A scriverne per primi sono stati il Wall Street Journal e The Information. Stripe, una delle fintech più importanti al mondo, sarebbe di fronte a un bivio: quotarsi in Borsa direttamente, oppure farlo permettendo però ai propri dipendenti di vendere le proprie azioni sul mercato secondario attraverso una OPA (Offerta Pubblica di Acquisto). La decisione sul da farsi, ha comunicato la società, verrà presa nel giro di un anno ed è destinata ad avere un impatto sull’ecosistema, qualunque strada deciderà di intraprendere. Secondo il Wall Street Journal la quotazione di Stripe potrebbe segnare una delle IPO più alte di sempre; The Information ha d’altra parte sottolineato che c’è un problema da risolvere: le azioni di dipendenti storici sono in scadenza a breve e se non si farà nulla rischiano di diventare carta straccia.
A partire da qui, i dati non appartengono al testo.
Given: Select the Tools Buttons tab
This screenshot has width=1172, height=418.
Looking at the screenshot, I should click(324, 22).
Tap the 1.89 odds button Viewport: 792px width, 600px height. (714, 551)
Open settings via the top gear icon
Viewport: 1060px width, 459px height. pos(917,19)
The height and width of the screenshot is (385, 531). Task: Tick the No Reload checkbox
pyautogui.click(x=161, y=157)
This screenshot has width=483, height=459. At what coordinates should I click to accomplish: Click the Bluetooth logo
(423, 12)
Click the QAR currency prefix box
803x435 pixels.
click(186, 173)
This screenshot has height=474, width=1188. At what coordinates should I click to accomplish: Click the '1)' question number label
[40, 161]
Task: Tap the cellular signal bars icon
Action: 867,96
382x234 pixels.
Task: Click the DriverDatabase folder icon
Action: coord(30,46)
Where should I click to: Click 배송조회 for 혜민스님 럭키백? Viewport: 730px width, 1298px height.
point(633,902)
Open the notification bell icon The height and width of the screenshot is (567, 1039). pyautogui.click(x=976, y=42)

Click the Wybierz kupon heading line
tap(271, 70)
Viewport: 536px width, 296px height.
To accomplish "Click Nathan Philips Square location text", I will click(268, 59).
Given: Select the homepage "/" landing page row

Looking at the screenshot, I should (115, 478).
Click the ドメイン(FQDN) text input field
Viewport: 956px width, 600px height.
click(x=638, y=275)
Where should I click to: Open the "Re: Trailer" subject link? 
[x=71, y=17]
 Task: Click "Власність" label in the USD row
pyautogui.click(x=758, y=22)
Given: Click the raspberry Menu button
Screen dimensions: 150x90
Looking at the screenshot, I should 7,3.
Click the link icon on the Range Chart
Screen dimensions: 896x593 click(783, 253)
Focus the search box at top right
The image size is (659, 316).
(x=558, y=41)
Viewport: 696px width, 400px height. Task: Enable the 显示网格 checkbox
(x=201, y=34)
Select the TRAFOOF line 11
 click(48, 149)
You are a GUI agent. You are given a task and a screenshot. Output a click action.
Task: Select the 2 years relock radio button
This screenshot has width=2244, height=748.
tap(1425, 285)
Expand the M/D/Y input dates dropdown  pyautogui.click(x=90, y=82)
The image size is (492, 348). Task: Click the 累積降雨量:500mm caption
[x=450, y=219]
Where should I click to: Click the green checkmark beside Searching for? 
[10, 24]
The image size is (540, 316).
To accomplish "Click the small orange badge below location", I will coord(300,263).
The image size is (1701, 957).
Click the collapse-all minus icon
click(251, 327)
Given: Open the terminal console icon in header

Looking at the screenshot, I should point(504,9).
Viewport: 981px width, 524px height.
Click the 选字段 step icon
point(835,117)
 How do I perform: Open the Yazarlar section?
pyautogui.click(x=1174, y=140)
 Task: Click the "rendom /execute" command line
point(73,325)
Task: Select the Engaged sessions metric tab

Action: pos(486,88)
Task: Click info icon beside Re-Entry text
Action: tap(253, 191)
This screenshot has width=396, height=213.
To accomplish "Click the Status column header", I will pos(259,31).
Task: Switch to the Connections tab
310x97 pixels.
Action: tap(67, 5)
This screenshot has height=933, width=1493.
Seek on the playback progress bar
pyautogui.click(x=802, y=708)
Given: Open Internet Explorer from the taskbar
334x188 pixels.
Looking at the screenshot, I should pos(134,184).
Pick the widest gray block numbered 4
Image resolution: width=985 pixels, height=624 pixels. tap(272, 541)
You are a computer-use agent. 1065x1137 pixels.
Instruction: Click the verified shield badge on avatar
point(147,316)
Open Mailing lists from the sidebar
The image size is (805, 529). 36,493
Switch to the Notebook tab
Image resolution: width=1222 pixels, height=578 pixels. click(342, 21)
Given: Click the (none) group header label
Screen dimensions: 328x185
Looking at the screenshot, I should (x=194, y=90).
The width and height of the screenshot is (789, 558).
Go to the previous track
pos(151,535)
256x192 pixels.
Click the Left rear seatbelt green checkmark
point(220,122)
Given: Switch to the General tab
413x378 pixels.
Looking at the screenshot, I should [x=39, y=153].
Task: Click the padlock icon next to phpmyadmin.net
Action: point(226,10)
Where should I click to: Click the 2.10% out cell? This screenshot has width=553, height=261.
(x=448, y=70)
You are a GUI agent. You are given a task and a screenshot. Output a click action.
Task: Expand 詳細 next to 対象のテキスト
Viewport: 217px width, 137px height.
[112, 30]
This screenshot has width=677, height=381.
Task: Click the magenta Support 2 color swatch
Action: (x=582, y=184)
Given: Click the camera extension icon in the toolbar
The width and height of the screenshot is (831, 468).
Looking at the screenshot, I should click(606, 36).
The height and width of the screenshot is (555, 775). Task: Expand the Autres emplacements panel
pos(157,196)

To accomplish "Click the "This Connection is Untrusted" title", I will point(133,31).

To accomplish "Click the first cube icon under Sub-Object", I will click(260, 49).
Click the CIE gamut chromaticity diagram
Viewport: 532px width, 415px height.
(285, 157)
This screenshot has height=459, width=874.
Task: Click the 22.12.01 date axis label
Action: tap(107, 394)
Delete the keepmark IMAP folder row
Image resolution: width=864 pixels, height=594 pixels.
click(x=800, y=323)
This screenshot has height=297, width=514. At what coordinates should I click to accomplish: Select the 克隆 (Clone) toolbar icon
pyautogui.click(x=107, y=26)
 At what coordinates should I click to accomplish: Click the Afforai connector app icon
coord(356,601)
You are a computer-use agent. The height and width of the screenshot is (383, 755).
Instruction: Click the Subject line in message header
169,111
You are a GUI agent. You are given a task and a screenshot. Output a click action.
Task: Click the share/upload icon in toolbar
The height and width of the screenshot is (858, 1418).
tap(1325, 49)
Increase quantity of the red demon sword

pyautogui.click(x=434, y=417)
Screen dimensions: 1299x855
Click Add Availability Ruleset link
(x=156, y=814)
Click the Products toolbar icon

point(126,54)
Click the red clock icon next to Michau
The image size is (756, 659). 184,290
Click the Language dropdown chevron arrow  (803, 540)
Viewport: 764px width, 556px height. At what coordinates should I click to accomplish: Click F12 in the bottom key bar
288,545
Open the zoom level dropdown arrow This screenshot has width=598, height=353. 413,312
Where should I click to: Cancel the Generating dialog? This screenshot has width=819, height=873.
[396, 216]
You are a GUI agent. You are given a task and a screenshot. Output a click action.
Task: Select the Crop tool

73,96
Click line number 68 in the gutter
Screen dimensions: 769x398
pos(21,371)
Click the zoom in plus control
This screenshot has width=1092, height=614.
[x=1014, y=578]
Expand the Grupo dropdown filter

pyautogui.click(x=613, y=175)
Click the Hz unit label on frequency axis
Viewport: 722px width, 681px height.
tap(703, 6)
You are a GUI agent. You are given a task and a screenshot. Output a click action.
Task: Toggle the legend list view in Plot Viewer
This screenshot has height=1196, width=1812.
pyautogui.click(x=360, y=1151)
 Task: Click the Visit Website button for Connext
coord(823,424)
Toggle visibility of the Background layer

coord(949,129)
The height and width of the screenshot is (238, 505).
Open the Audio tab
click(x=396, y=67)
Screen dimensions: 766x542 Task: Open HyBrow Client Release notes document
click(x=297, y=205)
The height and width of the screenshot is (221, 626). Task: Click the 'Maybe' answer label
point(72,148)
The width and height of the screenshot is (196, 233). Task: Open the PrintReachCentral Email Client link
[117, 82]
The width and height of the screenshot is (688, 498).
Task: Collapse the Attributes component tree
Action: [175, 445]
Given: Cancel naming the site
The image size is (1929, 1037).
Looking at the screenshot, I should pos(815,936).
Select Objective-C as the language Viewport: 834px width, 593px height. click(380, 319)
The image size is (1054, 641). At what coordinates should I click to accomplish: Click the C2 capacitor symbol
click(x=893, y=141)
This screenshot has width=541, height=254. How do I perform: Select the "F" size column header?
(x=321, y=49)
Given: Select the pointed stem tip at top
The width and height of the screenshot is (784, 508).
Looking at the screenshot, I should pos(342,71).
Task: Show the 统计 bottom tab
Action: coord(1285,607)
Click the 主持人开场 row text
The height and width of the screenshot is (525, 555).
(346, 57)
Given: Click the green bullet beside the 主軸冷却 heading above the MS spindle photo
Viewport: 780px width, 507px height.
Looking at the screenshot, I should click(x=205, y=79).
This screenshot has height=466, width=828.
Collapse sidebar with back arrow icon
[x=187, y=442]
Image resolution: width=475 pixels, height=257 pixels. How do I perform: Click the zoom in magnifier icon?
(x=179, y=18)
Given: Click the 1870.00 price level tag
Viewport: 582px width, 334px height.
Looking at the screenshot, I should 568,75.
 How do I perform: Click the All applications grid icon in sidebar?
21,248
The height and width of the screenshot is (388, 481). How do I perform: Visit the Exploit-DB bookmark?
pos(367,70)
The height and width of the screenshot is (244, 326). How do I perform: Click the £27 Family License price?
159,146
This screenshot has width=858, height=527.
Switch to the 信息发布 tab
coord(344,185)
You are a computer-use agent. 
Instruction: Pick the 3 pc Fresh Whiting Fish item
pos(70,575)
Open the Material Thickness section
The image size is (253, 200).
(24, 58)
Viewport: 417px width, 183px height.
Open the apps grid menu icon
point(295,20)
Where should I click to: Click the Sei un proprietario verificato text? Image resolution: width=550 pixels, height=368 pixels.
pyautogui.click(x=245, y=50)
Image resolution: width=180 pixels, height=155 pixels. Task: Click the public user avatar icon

Dopo l’euforia degli scorsi anni, con diverse IPO del mondo tecnologico, da Rivian a Coinbase, la situazione si è temporaneamente frizzata. Le ragioni sono molteplici, una su tutte la crisi che coinvolge le Big Tech e i venti di recessione sull’economia globale hanno spaventato gli imprenditori. Nel 2021 Stripe era stata valutata 95 miliardi di dollari, ma il 2022 ha colpito anche la fintech: quella cifra si è abbassata del 28% (a 74 miliardi) e l’azienda si è aggiunta alla lista di società (in continuo aggiornamento) che mettono in atto licenziamenti e ristrutturazioni interne per fare fronte alla crisi. Nel suo caso ha mandato a casa oltre mille persone.
Fondata nel 2010 da John e Patrick Collison, Stripe ha raccolto finora oltre 2 miliardi di dollari da soggetti come Sequoia Capital e Andreessen Horowitz. Il suo servizio software si occupa della elaborazione dei pagamenti di aziende come Amazon. La possibile quotazione di Stripe è attesa dagli investitori che puntano a un ritorno importante dei propri finanziamenti. Secondo il New York Times, l’IPO della società potrebbe riattivare il meccanismo delle quotazioni, ridando fiducia ai mercati. La crescita di Stripe del decennio scorso si era inserita a pieno nella ripresa dell’economia americana dopo la crisi dei mutui sub-prime del 2008. La pandemia aveva segnato una nuova impennata per le entrate dell’unicorno, fino alla brusca frenata. «Siamo stati troppo ottimisti sulla crescita a breve termine dell’economia di internet», è stato il commento dei cofounder.